Poorer communities and communities of color lose out most in these cases, as they often have fewer options for where to receive care and fewer resources at their disposal. In addition to potential language barriers, they need to navigate a complex health care system that is largely made up of patchwork resources that differ between and even within counties. Further compounding immediate health needs are social determinants of health, or systemic issues that extend far beyond clinic walls, which health care providers are limited in their ability to address. For example, gang violence in our migrant community led many children to seek medical excuse notes to pursue home schooling, which potentially affected their social development and parents’ ability to work. In another case, a child was frequently missing school due to headaches that had started when Immigration Customs and Enforcement (ICE) began making rounds in the community. It can often be overwhelming and unclear for pediatricians like myself, self-proclaimed advocates of children and families, to discern the boundaries, possibilities, and limits of our work, and how to most effectively spend our limited time and energy for individual and systemic change.

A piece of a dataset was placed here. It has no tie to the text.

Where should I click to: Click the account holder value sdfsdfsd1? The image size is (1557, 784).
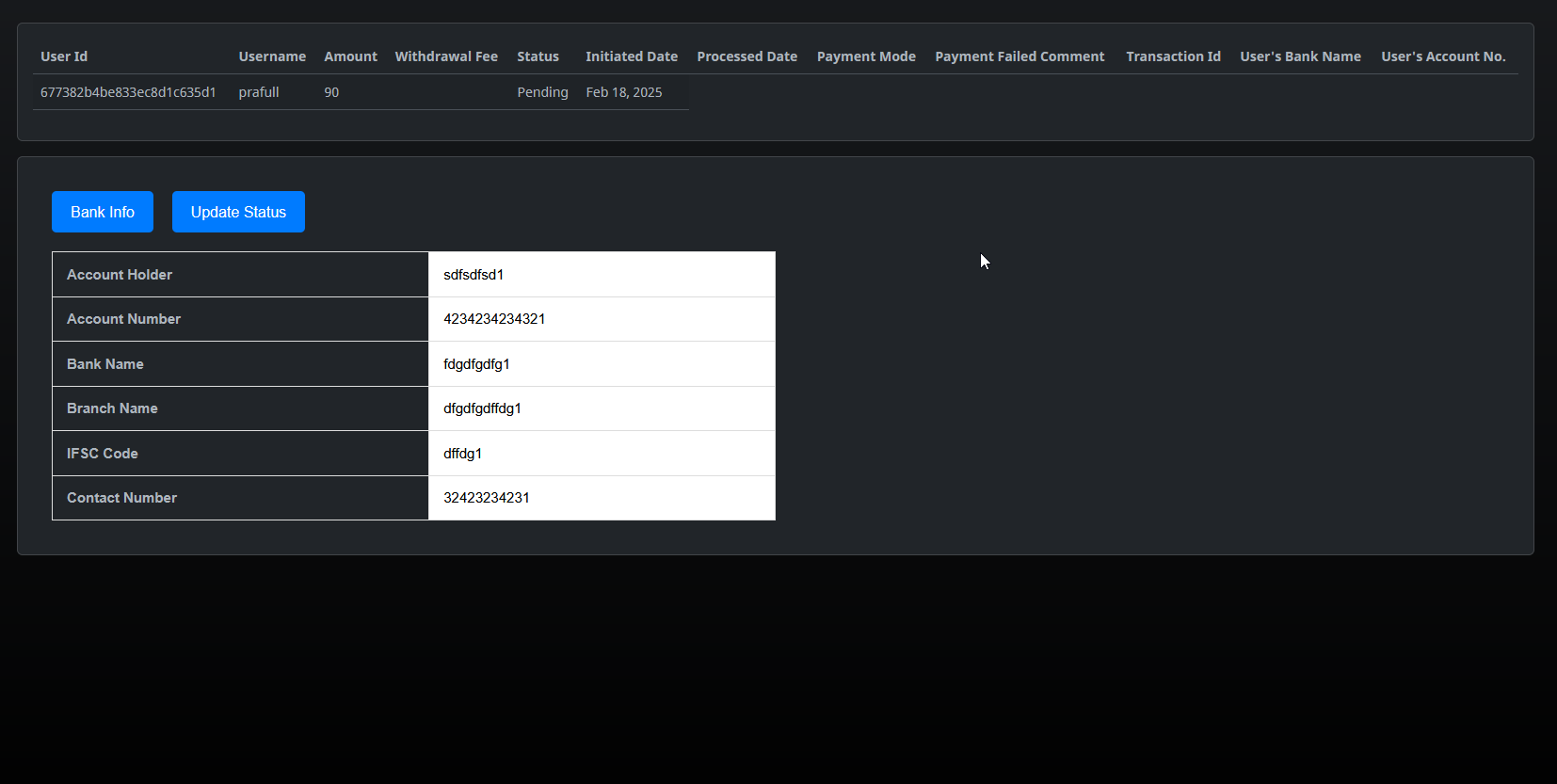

This is what our health care system does — it prioritizes money and power over lives and allows us to forget medicine’s penultimate purpose by recognizing health as an industry rather than a right. In recent years, new payment models have been theorized and implemented to address some of these issues, but these advances continue to be patchwork solutions until we reach the gold standard of universal health care, which is offered in every other developed nation in the world. In fact, the World Health Organization has identified universal health care as the best way to achieve “equitable health outcomes and well-being”, and the United States has been shown to lag behind all other developed countries in multiple measures of health.
The World Health Organization has identified universal health care as the best way to achieve “equitable health outcomes and well-being”.

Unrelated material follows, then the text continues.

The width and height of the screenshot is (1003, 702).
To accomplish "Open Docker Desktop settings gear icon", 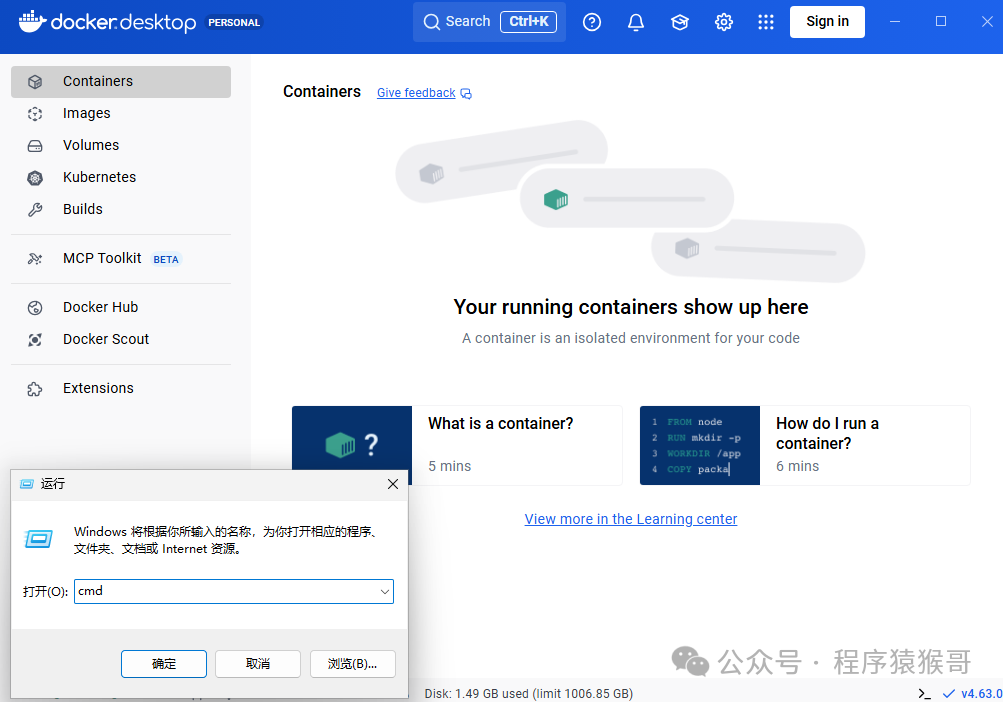I will click(x=724, y=22).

I had hoped medicine would be an effective extension of God’s love, but I have found it to be another broken system in which so many who are suffering fall through the cracks. After exploring these inequalities through public health, I have decided to start learning about health care business administration so that I can play a bigger part in making change. I often despair at how much we have to fight against and how far we have to go, but I’m also reminded that there is so much to fight for. My struggle remains in remembering that my strength is not my own and that hope is alive in the people who work daily to improve systems, speak out against injustice, and show up to comfort people in their time of need.
Grace Lim is a pediatrician in Sacramento, CA. She has a master of public health and is currently pursuing a master of business administration geared towards healthcare. In her little bits of free time, she enjoys making art and music, gardening, and hanging out with her husband and two adorable doggies.